I felt the first brushes of his awareness shifting as his mind began to adapt to the sudden onrush of the physical world, filtering his perceptions as his persona grew closer in sync with the neurons it was copying. The weight of his attention was weak, like a newborn animal, but it was there.
“I know you’re scared,” I said. “I was scared too, the first time. Almost lost my mind. You’ll figure it out, but for now I need you to focus on your body. Think about touches, smells, sights, whatever you can. Bring those memories to the front of your mind and breathe.”

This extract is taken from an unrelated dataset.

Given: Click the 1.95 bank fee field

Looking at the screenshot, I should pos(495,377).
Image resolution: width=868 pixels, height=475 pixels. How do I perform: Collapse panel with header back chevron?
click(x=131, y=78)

The kid’s persona flickered as his brain finally began to perceive mundane reality once more. I saw his eyes focus, saw them widen as he took me in. His breathing began to calm a little, his arms shifting as though he was using them for the first time. I leant back, sighing in relief.
“What’s your name?”
“Aiden.”
His voice was faint, but I didn’t know if that was dumpshock or just fear.
“Okay, Aiden, I know your parents are worried about you. You should go home, if you can. Get under the covers and stay there until the world goes back to normal.”
“It’s okay,” he said, smiling up at me. “I told them where I am. They’re coming.”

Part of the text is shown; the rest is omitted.